═══ Document extract
Large language models and small language models are very strong for solving problems, when the problem is narrow enough.
They are above human average for solving almost any narrow problem, independent of time, but when time is a factor, let's say less than a minute, they are better than experts.
An OS kernel is exactly a problem, that everyone prefers to be solved as correct as possible, even if arriving at the solution takes longer.
The author mentions stability and correctness of CCC, these are properties of Rust and not of vibe coding. Still impressive feat of claude code though.
Ironically, if they populated the repo first with objects, functions and methods with just todo! bodies, be sure the architecture compiles and it is sane, and only then let the agent fill the bodies with implementations most features would work correctly.
I am writing a program to do exactly that for Rust, but even then, how the user/programmer would know beforehand how many architectural details to specify using todo!, to be sure that the problem the agent tries to solve is narrow enough? That's impossible to know! If the problem is not narrow enough, then the implementation is gonna be a mess.
The hard part is likely when someone proves some “fact” which the models knows and has had reinforced by this training is no longer true. The model will take time to “come around” to understand this new situation. But this isn’t unlike the general populous. At scale humans accept new things slowly.
An interesting question is, if pre-trained specialized models are available for a thousand or ten thousand most common tasks humans do every day, of what use a general model could be?
Go around, and ask people if they want a free secretary, see if someone doesn't want one.
══════
═══ Information provided
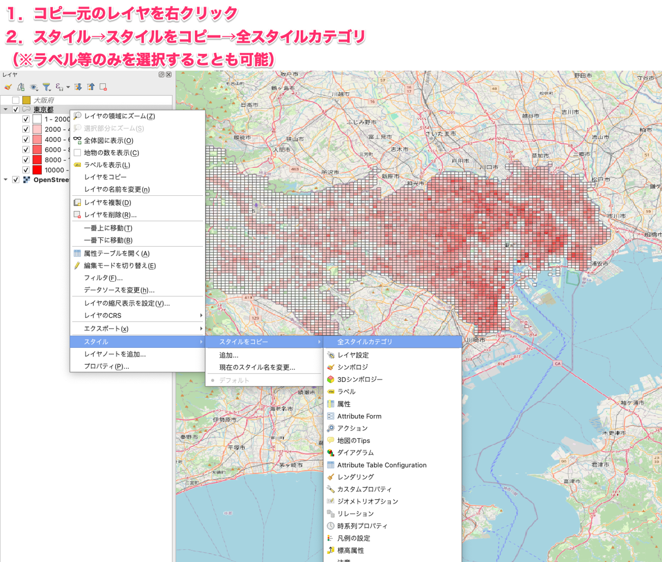662x562 pixels.
Task: Click the collapse all layers icon
Action: coord(91,87)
══════
**What to work on**
(a) Reproduce the passage of the language-model thread between "They are above" and "better than experts.", inclusive.
(b) Carry on the language-model thread, picking up after its final line.
You will not need the listing.

**Outputs by task**
(a)
They are above human average for solving almost any narrow problem, independent of time, but when time is a factor, let's say less than a minute, they are better than experts.

(b)
They will not ask a computer program to do stuff. They will talk to the secretary, and the secretary will do any computer stuff necessary. For the moment the secretary cannot click buttons and menus as well as manipulate language. The secretary will have realistic skin and lips, and a dress as short as required by the job description.
Language AI is the king of AIs, and the gap will only get bigger. Everything will be tied to language going forward, driving, surgeries and so on.
The program is gonna do, what I am currently doing by hand, opening files and copying function/method signatures usually, from files all over the place.
The key here is to fetch into the context window only what is needed for one-question/one-answer and no more, hence the Context Minimization. Context fetched is gonna be specified by the programmer, for example sig(function) fetches only the signature, while @function captures the whole body. sig(Struct) is gonna fetch the fields and signatures of all of it's methods. sig(Trait) similarly.
In my view, giving the A.I. more information than needed, only confuses it and accuracy degrades. It is also slower and more expensive but that's a side effect.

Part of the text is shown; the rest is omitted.